** Work instructions **
1. Duplicate the part of the egg freezing article starting at "Vicky Pattison, a" and ending at "the fertility journey.".
2. Answer these questions using the egg freezing article:
(a) How many egg freezing cases did the HFEA report for 2021?
(b) At what age did Helen Henry donate her eggs?
(c) What success rate is given for the three eggs Vicky Pattison fertilized?
3. For each statement, say whether it agrees with the egg freezing article, and quote the words that decide it:
(a) The number of new egg donors rose between 2019 and 2021.
(b) Vicky Pattison kept three eggs unfertilized.
(c) Bassel Wattar is a consultant obstetrician.

** Text segment **
Recent data shows a rising trend of women freezing their eggs for future fertility preservation. The Human Fertilization and Embryology Authority (HFEA) reported a substantial increase in this procedure, with over 4,000 cases in 2021 compared to 2,500 in 2019. The COVID-19 pandemic is thought to have influenced this increase as women became more aware of their reproductive options during lockdown. Limited social activities during that time may have prompted women to contemplate their fertility and explore different choices. The report also shows a decline in women’s willingness to donate their eggs for others to use. In 2019, there were around 1,500 new egg donors, which slightly decreased to slightly over 1,400 in 2021. Helen Henry, who donated her eggs at 34 years old, is an example. Despite feeling guilty initially, she found comfort in knowing that her donation resulted in the birth of a child. Helen looks forward to connecting with her genetic sibling in the future.

Vicky Pattison, a TV presenter, recently froze her eggs because she wasn’t ready for motherhood. She fertilized three eggs with her partner’s sperm (20% success rate) and retained three unfertilized eggs (10% chance). Vicky stresses the importance of clear information for informed decisions. The HFEA highlights age’s impact on egg freezing success, especially for women under 35. Consultant obstetrician Bassel Wattar emphasizes raising awareness about the procedure’s benefits and considerations and providing comprehensive support on the fertility journey.

** Information given **

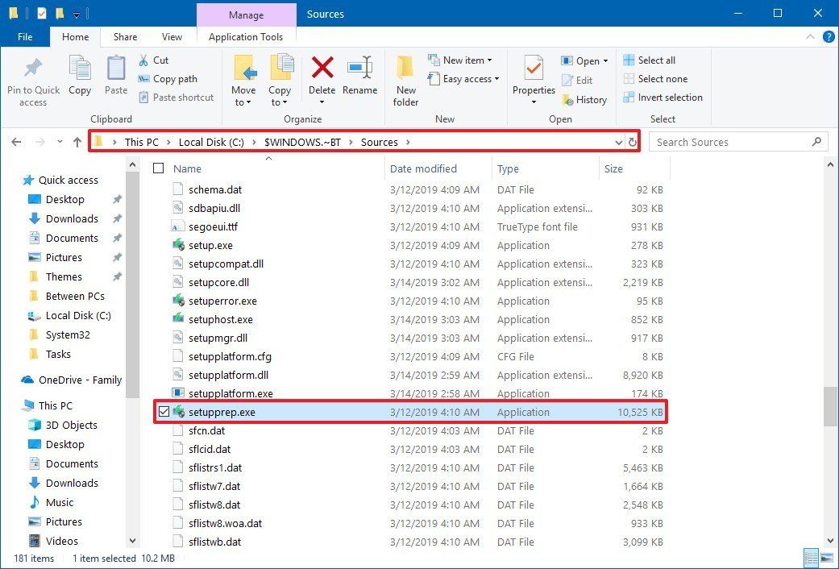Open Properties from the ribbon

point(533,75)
* * *
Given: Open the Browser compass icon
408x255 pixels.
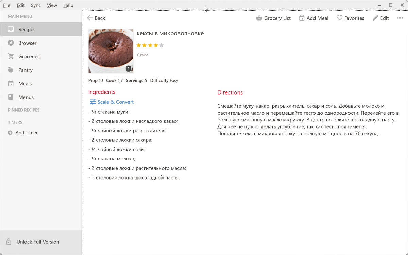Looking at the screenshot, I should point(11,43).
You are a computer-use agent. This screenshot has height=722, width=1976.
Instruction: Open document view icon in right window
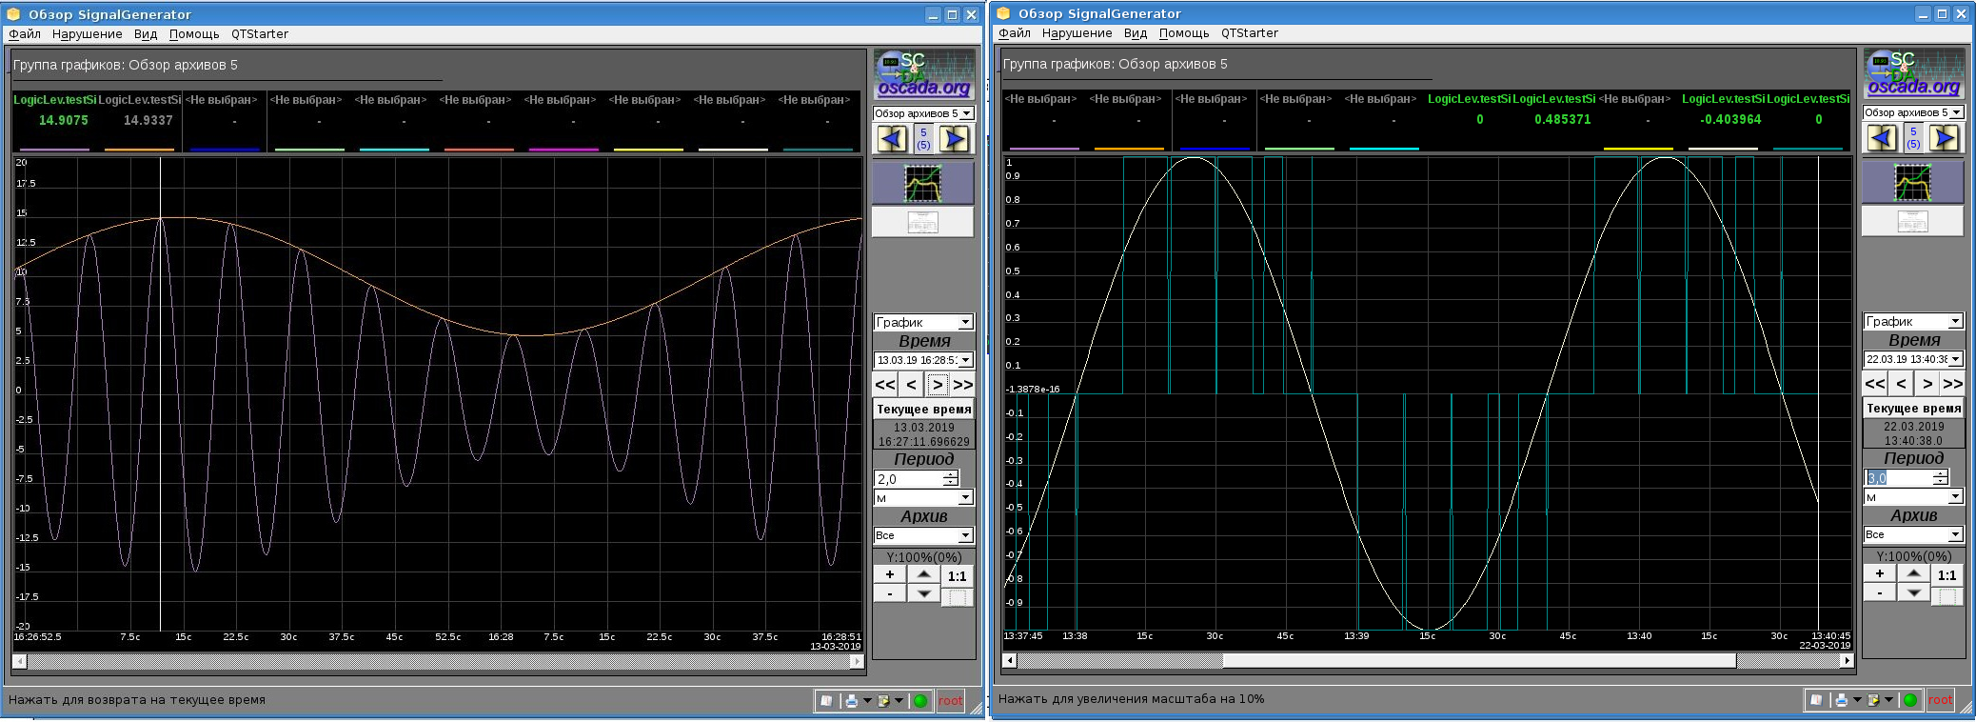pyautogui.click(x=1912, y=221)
* * *
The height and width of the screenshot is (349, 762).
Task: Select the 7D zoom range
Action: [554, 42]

** Replies **
1.
Vicky Pattison, a TV presenter, recently froze her eggs because she wasn’t ready for motherhood. She fertilized three eggs with her partner’s sperm (20% success rate) and retained three unfertilized eggs (10% chance). Vicky stresses the importance of clear information for informed decisions. The HFEA highlights age’s impact on egg freezing success, especially for women under 35. Consultant obstetrician Bassel Wattar emphasizes raising awareness about the procedure’s benefits and considerations and providing comprehensive support on the fertility journey.

2.
(a) Over 4,000
(b) 34
(c) 20%

3.
(a) No: "In 2019, there were around 1,500 new egg donors, which slightly decreased to slightly over 1,400 in 2021."
(b) Yes: "retained three unfertilized eggs (10% chance)"
(c) Yes: "Consultant obstetrician Bassel Wattar"